La polychromie du Palais Ahmed Bey à Constantine

La polychromie du Palais Ahmed Bey, qui n’a pas encore livré tous ses secrets, permet la datation et la lecture des différents événements historiques tels que les batailles auxquelles avait pris part le Bey aux côtés du Dey d’Alger, ainsi que ses différents voyages au Moyen-Orient. Elle orne, sur plus de 2.000 m2, les murs du somptueux palais. Cette fresque constitue un authentique document de référence qui relate le récit d’un long périple du maître des lieux.

Dès son investiture, Ahmed Ben Mohamed Chérif (1786-1851), connu sous le nom de Hadj Ahmed ou Ahmed Bey fut nommé à la tête du beylik de l’Est en 1826 par le dey Hussein, entreprend l’édification du palais. Fasciné par les palais et les demeures qu’il visita en Orient, il décida de construire un ksar somptueux à Constantine, où il ne vécut pourtant que de 1835 à 1837. La construction du palais s’est étendue de 1826 à 1835. On y accède par une massive porte, constellée de clous décoratifs en laiton qui s’ouvre du côté sud de l’édifice, par la place Si El Haouès (ex-place Générale), quelques petites marches escaladées on parvient au hall tout en marbre, aux colonnades d’albâtre et aux murs revêtus de faïences mauresques.

 

Le Palais Ahmed Bey

Le Palais Ahmed Bey est un vaste édifice de 5609 m2 qui fut construit à l’emplacement de vieilles maisons accolées les unes aux autres. Ahmed Bey eut recours pour ce faire à deux illustres artisans algériens formés à Tunis et Alexandrie alors que les vitraux et les ouvrages de ferblanterie seront exécutés par des artisans de Tunis.

Le palais s’est construit en trois étape :

       – 1ére étape 1818 : La première phase concerne la démolition du dépôt dit Dar el Bechmat ou Dar el Mouna, un ancien makhzen où les janissaires conservaient leurs denrées alimentaires ; le Bey Ahmed fit planté à sa place le jardin des orangers.
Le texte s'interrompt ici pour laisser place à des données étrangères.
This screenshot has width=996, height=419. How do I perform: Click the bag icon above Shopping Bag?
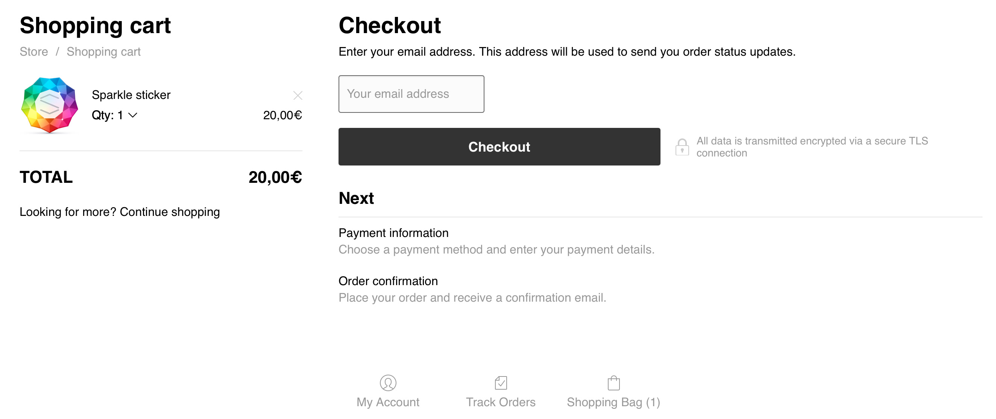point(613,383)
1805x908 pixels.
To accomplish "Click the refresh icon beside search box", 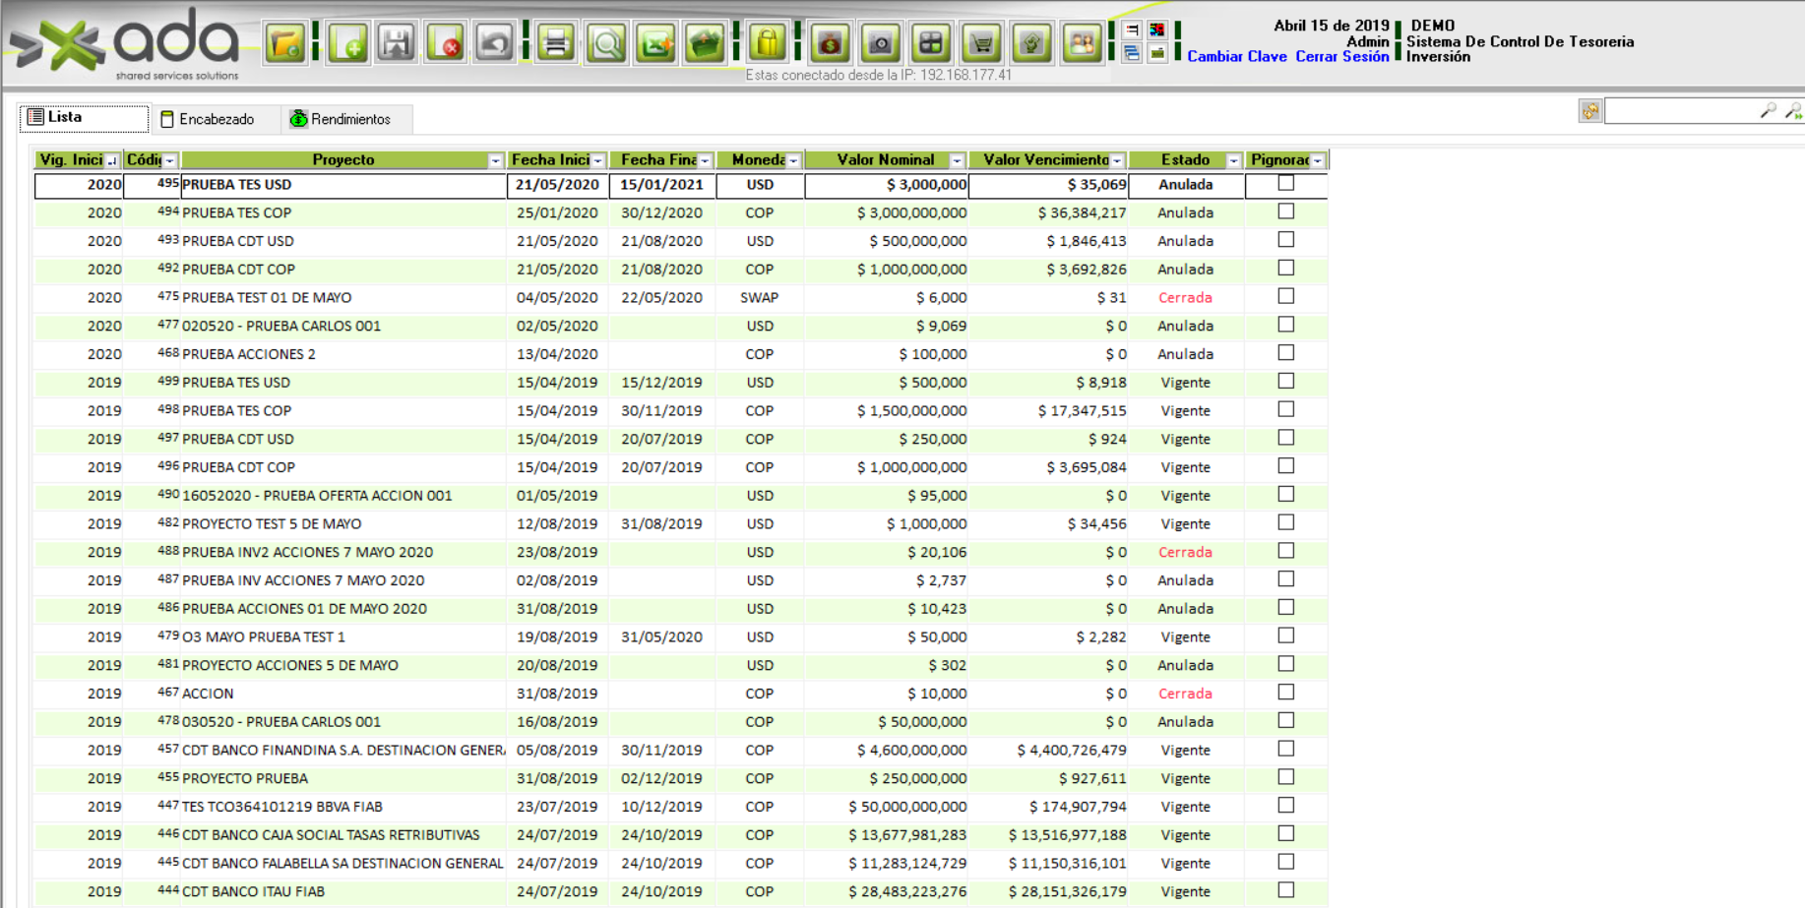I will (x=1589, y=111).
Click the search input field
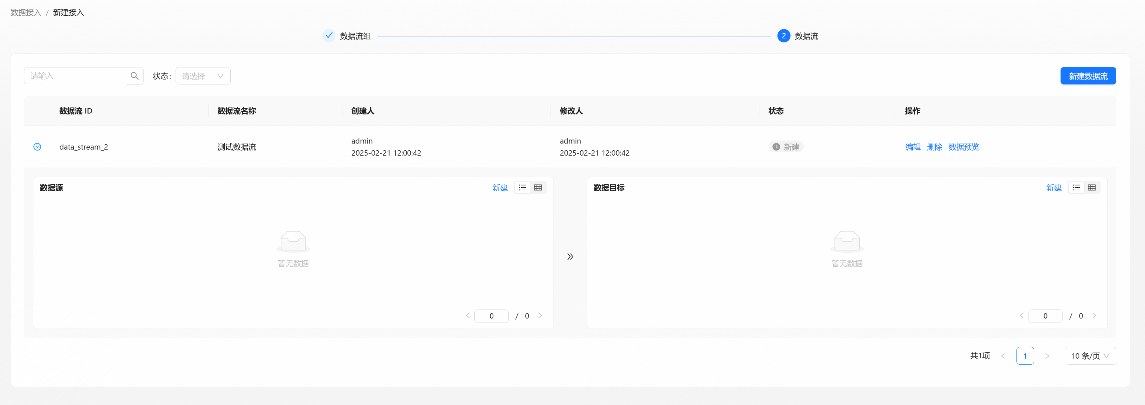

       – 2ème étape 1826 : El hadj Ahmed devenu bey de Constantine, commença la construction du palais, en entourant le jardin des orangers de clôtures puis en annexant les maisons voisines, afin d’agrandir la superficie du palais.

       – 3ème étape 1830-1835 : Ahmed bey accède à la dignité de Pacha , âpres la prise d’Alger par l’armée coloniale française ; il continue alors à agrandir son palais ; de cette période, date la fondation du grand jardin dit jardin des palmiers et de tous les bâtiments qui subsistent jusqu’à présent.

 

Les bâtiments d’ordonnance assez irrégulière s’organisent autour de deux jardins spacieux et de deux cours plus petites. Au milieu se trouve le Diwan du Bey qui, éclairé de tous côtés par des fenêtres, permettait une active surveillance. Pour construire son palais, le bey, soucieux de l’originalité des ouvrages d’ornementation, chargera un commerçant génois de faire venir les matériaux nécessaires. Les colonnes et autres pièces de marbre furent achetées en Italie et transportées, par l’entremise du Génois Schiaffino, de Livourne à Bône, où les attendaient des caravanes de muletiers et de chameliers. Le bois de cèdre fut demandé aux tribus de l’Aurès et de la Kabylie. Les pierres de taille furent prélevées sur les ruines de l’antique Cirta. Le Bey réquisitionna tout ce que les principales habitations de Constantine possédaient de remarquable comme marbres, colonnes, faïences, portes et fenêtres. Le palais devint ainsi comme un musée des pièces les plus curieuses et les plus riches de la menuiserie et de la sculpture.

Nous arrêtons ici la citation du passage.